Class Size and Educational Policy: Who Benefits from Smaller Classes?
利用非参数随机占优检验分析班级规模对学生成绩的影响,发现班级规模从20人以上降至20人以下时,低分学生成绩提高而高分学生成绩下降,但补偿性政策可同时提升两类学生成绩。
The impact of class size on student achievement remains an open question despite hundreds of empirical studies and the perception among parents, teachers, and policymakers that larger classes are a significant detriment to student development. This study sheds new light on this ambiguity by utilizing nonparametric tests for stochastic dominance to analyze unconditional and conditional test score distributions across students facing different class sizes. Analyzing the conditional distributions of test scores (purged of observables using class-size specific returns), we find that there is little causal effect of marginal reductions in class size on test scores within the range of 20 or more students.
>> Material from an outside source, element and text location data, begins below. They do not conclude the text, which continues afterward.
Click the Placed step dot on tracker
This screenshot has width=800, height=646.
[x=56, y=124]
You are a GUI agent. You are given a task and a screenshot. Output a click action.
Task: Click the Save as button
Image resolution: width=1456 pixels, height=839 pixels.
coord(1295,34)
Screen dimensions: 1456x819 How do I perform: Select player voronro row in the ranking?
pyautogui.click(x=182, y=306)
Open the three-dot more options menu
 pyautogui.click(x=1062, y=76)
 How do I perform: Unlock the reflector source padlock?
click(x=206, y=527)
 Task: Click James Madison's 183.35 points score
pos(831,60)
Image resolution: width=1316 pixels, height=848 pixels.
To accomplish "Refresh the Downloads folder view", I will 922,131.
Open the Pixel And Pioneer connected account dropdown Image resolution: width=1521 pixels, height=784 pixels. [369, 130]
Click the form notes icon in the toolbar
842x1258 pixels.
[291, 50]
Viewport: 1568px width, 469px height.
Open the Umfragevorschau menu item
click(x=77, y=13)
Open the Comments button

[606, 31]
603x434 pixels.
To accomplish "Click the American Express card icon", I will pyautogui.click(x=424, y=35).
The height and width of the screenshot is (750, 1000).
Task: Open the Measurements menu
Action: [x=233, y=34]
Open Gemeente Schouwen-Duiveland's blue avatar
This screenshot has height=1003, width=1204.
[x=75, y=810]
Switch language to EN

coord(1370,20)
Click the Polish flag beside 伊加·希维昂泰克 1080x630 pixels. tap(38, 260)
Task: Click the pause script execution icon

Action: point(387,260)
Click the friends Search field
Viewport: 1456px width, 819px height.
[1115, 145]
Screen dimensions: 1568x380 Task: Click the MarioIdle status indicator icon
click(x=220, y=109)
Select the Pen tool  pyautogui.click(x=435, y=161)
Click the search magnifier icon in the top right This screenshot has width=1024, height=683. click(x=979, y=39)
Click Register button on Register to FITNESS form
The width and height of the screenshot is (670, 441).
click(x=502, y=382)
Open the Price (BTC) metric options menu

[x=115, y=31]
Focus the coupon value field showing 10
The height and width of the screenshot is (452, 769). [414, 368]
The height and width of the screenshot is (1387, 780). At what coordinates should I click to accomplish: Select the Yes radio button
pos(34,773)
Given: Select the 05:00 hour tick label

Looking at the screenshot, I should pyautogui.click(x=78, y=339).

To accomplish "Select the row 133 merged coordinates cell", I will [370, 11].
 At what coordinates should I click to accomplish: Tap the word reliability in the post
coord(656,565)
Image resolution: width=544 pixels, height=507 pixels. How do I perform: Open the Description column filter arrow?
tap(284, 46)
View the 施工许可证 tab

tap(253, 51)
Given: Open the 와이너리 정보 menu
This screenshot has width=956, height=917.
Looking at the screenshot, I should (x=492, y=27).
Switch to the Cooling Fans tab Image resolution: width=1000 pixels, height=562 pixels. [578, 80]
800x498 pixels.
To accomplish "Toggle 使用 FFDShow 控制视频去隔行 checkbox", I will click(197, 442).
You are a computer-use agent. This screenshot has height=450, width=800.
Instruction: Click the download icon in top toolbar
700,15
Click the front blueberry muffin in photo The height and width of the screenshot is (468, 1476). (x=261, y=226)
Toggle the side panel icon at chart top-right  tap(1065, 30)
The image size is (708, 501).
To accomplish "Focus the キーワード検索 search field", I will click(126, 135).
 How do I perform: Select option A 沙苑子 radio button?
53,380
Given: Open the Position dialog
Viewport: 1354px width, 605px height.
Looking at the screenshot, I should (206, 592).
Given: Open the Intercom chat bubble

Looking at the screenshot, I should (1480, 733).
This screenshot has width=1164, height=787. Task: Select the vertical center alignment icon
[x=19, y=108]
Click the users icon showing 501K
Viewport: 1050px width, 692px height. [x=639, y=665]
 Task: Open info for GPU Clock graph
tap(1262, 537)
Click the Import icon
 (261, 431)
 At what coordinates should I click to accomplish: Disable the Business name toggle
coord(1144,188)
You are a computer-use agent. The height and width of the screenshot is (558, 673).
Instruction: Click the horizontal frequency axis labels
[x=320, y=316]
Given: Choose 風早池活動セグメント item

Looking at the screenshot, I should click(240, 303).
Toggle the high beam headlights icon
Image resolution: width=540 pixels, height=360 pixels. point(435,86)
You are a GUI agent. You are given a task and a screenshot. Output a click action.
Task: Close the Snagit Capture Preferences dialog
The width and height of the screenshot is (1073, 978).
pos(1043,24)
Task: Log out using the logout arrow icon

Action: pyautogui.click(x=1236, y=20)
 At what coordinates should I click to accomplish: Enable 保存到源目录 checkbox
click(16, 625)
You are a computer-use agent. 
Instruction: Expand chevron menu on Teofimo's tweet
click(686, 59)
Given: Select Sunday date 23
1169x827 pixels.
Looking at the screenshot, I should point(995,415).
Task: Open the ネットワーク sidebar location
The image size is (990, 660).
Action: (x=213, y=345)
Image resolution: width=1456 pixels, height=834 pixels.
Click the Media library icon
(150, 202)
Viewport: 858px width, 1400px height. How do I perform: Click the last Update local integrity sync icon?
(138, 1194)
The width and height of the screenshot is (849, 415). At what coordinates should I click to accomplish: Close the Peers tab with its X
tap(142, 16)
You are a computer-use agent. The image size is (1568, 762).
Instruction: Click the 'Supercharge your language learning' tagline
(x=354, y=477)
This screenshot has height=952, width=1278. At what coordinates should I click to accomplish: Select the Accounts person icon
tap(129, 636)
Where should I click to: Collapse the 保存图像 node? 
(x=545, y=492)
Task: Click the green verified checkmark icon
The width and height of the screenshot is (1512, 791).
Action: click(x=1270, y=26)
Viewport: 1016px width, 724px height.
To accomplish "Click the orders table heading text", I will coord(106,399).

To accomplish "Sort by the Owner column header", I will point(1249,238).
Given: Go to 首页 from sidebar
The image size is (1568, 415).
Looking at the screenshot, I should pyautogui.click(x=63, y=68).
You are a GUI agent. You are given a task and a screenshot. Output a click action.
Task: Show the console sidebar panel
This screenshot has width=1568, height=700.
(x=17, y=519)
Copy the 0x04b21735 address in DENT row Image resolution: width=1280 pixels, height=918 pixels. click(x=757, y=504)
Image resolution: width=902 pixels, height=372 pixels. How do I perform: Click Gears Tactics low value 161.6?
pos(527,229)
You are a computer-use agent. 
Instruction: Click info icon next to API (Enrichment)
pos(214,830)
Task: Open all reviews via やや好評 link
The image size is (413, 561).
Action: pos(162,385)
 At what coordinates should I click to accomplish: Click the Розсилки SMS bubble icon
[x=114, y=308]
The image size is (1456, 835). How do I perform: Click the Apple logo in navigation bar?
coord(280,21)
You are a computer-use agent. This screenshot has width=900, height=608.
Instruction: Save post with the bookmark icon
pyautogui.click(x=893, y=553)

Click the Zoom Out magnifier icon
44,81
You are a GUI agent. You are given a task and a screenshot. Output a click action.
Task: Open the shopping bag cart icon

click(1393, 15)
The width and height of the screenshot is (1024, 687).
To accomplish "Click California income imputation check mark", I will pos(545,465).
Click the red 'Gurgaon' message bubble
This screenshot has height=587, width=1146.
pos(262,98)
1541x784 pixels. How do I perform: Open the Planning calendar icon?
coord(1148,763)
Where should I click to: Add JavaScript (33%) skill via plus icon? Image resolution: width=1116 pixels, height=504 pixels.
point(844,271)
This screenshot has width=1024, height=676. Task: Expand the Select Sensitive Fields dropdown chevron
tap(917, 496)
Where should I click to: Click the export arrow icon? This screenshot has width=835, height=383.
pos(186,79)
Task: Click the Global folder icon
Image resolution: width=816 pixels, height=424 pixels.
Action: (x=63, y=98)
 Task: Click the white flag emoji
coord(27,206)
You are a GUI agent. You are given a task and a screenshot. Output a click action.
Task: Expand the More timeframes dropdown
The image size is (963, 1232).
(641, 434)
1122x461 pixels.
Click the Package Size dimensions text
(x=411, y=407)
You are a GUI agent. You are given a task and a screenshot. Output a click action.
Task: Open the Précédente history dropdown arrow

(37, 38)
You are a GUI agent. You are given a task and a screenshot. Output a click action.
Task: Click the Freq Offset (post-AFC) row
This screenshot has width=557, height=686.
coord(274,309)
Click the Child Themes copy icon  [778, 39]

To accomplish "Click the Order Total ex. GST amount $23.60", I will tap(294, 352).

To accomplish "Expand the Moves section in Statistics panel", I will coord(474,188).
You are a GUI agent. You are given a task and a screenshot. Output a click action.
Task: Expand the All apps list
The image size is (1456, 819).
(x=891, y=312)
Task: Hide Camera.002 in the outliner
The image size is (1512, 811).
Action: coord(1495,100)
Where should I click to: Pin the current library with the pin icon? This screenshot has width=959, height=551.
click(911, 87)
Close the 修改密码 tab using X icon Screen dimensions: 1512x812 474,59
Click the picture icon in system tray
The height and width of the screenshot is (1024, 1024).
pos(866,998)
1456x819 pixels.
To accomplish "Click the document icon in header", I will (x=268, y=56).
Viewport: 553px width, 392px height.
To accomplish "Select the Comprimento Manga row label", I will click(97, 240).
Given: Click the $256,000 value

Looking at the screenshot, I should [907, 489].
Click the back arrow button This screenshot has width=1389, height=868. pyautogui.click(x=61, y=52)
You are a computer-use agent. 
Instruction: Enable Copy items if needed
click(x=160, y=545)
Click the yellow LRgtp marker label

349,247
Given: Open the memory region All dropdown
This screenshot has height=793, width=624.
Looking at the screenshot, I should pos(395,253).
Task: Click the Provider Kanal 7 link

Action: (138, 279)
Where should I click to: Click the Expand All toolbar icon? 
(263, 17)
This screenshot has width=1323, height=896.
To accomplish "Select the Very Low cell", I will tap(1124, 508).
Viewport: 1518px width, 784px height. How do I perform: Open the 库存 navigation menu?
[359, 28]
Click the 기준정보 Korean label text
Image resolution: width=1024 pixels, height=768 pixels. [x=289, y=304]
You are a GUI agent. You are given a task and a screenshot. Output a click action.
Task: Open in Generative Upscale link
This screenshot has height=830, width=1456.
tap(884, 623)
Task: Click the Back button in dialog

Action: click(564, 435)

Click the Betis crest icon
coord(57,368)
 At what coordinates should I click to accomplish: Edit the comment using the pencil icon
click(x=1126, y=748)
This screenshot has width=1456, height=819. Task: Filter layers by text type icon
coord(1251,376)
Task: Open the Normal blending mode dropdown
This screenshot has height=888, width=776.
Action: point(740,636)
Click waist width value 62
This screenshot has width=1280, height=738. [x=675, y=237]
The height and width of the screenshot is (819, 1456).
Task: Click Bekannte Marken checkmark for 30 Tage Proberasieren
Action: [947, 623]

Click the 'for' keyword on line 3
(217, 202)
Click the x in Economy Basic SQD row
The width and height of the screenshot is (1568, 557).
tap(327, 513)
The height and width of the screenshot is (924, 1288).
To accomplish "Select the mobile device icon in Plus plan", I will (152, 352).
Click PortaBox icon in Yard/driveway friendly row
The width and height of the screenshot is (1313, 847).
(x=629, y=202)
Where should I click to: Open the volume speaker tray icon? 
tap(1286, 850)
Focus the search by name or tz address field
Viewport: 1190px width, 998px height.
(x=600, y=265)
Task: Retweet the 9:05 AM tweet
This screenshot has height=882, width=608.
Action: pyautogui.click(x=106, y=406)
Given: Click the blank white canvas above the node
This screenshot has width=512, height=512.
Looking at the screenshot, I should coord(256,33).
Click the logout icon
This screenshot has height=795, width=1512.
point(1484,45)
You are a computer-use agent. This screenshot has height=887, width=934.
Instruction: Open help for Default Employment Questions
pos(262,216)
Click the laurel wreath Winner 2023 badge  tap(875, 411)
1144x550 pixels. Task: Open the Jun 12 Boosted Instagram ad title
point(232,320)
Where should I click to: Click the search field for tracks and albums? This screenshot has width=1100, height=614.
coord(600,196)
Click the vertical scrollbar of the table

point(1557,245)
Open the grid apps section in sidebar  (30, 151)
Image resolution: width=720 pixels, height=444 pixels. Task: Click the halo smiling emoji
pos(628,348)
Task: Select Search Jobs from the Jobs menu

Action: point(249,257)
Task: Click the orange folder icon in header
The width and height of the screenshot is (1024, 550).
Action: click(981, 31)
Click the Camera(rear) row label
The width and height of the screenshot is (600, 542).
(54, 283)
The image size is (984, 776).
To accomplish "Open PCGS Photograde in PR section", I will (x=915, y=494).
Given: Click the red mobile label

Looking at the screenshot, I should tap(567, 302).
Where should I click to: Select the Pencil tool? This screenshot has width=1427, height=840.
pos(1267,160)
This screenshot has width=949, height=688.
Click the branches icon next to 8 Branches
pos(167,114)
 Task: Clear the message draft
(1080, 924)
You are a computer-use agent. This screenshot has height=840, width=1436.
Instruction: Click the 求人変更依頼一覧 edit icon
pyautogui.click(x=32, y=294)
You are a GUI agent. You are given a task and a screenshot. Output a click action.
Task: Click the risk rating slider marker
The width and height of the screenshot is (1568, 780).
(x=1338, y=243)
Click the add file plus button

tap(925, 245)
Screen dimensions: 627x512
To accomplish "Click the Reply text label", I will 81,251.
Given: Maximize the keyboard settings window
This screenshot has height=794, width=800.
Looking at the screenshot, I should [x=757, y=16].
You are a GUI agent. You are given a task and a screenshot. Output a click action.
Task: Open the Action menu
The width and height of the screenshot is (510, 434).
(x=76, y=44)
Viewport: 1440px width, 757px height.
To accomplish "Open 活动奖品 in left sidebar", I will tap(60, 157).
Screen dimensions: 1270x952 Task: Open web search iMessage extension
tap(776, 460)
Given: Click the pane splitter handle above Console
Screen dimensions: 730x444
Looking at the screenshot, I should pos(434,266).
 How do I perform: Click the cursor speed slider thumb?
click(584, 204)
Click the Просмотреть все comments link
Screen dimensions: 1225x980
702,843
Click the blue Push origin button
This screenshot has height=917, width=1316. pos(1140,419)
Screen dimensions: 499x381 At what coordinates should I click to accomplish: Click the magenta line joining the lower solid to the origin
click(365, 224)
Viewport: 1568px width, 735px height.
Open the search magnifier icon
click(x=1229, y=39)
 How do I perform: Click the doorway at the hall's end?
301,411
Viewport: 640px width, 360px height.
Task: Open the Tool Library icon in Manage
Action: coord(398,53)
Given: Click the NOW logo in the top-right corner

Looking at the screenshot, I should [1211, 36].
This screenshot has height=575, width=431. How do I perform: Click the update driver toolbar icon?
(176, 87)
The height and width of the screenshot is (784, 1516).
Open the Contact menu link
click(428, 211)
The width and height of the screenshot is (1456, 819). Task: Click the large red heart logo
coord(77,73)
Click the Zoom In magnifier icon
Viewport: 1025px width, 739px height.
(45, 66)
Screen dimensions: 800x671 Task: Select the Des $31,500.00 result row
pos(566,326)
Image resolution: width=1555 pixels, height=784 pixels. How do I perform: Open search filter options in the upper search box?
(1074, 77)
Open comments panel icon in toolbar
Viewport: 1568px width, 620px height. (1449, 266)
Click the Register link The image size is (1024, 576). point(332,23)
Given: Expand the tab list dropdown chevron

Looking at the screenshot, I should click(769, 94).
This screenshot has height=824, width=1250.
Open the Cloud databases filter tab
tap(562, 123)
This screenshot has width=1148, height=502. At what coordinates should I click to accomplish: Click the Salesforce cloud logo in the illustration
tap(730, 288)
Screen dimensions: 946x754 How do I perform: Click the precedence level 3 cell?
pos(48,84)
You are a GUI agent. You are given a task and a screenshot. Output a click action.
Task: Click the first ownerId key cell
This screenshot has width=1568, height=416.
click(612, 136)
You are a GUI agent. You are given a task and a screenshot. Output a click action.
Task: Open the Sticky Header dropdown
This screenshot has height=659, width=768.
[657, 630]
However, reductions in class size from above 20 students to below 20 students, as well as marginal reductions in classes with fewer than 20 students, increase test scores for students below the median, but decrease test scores above the median. This nonuniform impact of class size suggests that compensatory school policies, whereby lower-performing students are placed in smaller classes and higher-performing students are placed in larger classes, improves the academic achievement of not just the lower-performing students but also the higher-performing students.